Quotes about Existence
I wanted to live, but saw clearly that I was not living - but rather wrestling with the shadow of death. There was no one to give me life, and I was not able to take it.
— Teresa of Avila
That name--my conception of Him--extended to me a hand that led to a place where even His divine name could not exist. Why?
— Teresa of Avila
A being than which nothing greater can be conceived to exist.
— Anselm of Canterbury
Do not believe yourself healthy. Immortality is health; this life is a long sickness.
— St. Augustine
In a word, human kingdoms are established by divine providence. And if any one attributes their existence to fate, because he calls the will or the power of God itself by the name of fate, let him keep his opinion, but correct his language.
— St. Augustine
But it is ridiculous to condemn the faults of beasts and trees, and other such mortal and mutable things as are void of intelligence, sensation, or life, even though these faults should destroy their corruptible nature; for these creatures received, at their Creator's will, an existence fitting them, by passing away and giving place to others, to secure that lowest form of beauty, the beauty of seasons, which in its own place is a requisite part of this world.
— St.

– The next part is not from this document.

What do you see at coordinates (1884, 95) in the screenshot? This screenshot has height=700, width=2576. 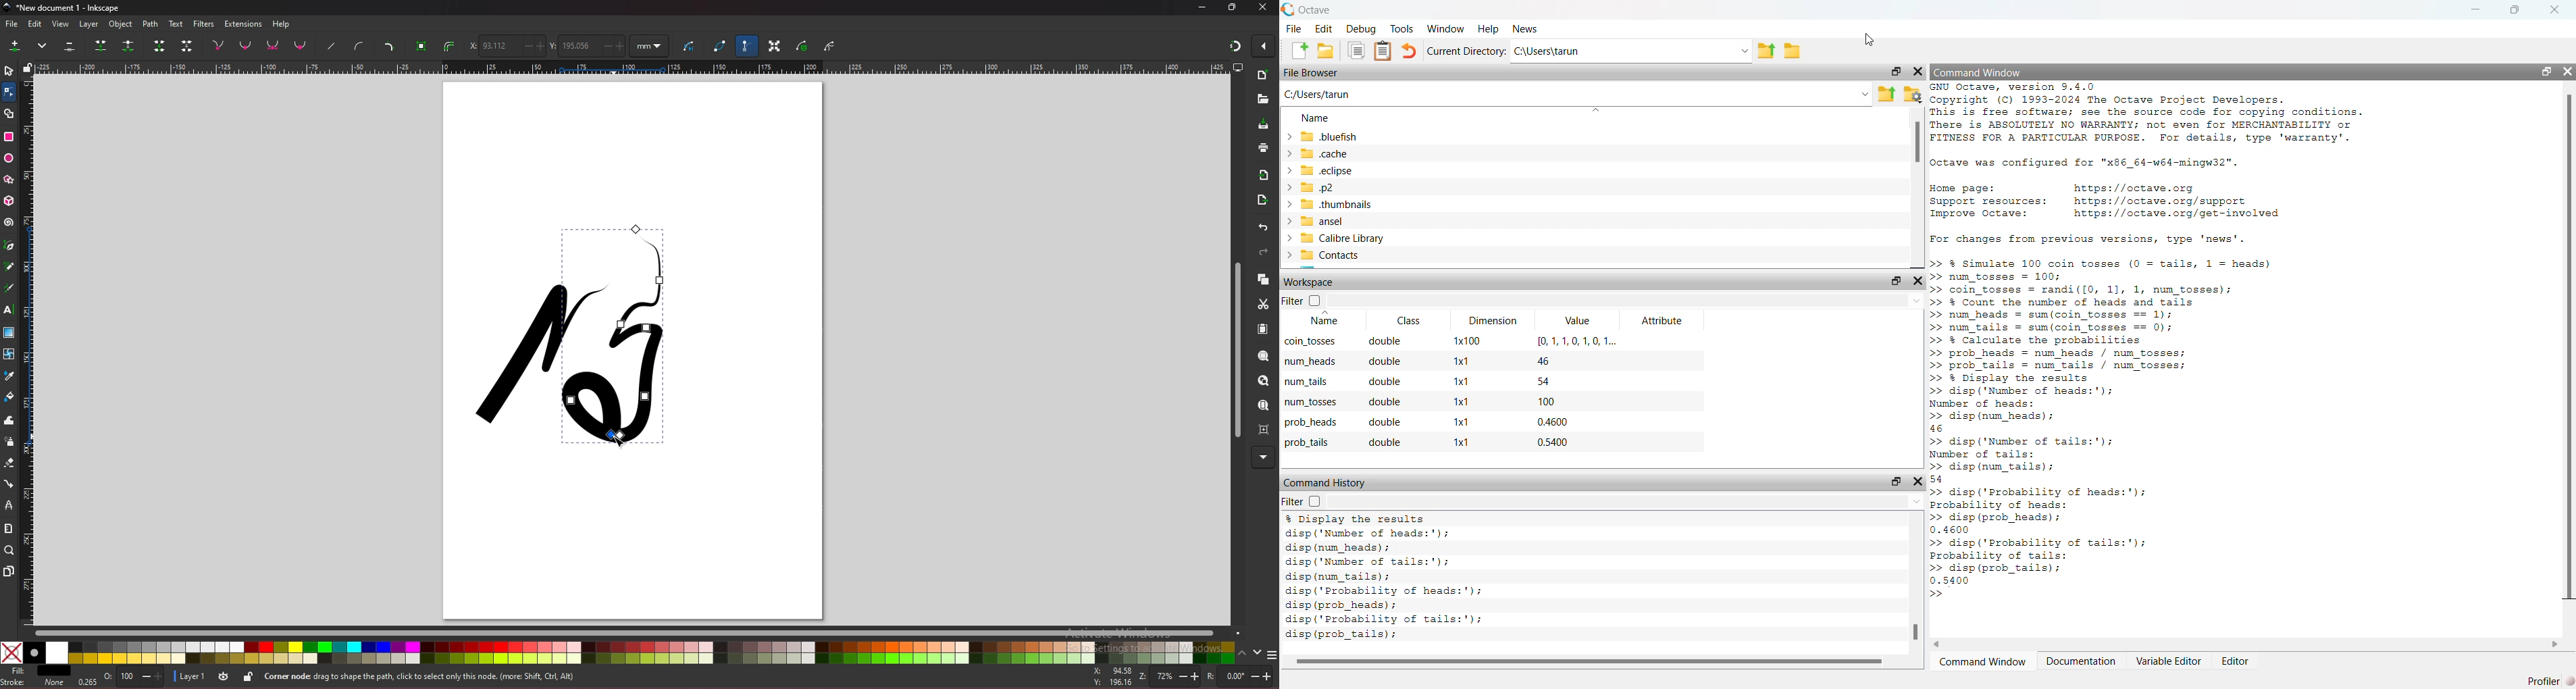 I see `Previous Folder` at bounding box center [1884, 95].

Augustine
For although He who is the true God is God, not by opinion, but by nature, nevertheless all nature is not God; for there is certainly a nature of man, of a beast, of a tree, of a stone,—none of which is God.
— St. Augustine
And truly the very fact of existing is by some natural spell so pleasant, that even the wretched are, for no other reason, unwilling to perish; and, when they feel that they are wretched, wish not that they themselves be annihilated, but that their misery be so.
— St. Augustine
Now the end of life puts the longest life on a par with the shortest. For of two things which have alike ceased to be, the one is not better, the other worse—the one greater, the other less.
— St. Augustine
The cause of things, therefore, which makes but is not made, is God; but all other causes both make and are made.
— St. Augustine
And, lo! my infancy died long since, and I live. But Thou, Lord, who for ever livest, and in whom nothing dies: for before the foundation of the worlds, and before all that can be called "before," Thou art, and art God and Lord of all which Thou hast created: in Thee abide, fixed for ever, the first causes of all things unabiding; and of all things changeable, the springs abide in Thee unchangeable: and in Thee live the eternal reasons of all things unreasoning and temporal.
— St. Augustine
And I knew not God to be a Spirit, not one who hath parts extended in length and breadth, or whose being was bulk; for every bulk is less in a part than in the whole: and if it be infinite, it must be less in such part as is defined by a certain space, than in its infinitude; and so is not wholly every where, as Spirit, as God. And what that should be in us, by which we were like to God, and might be rightly said to be after the image of God, I was altogether ignorant.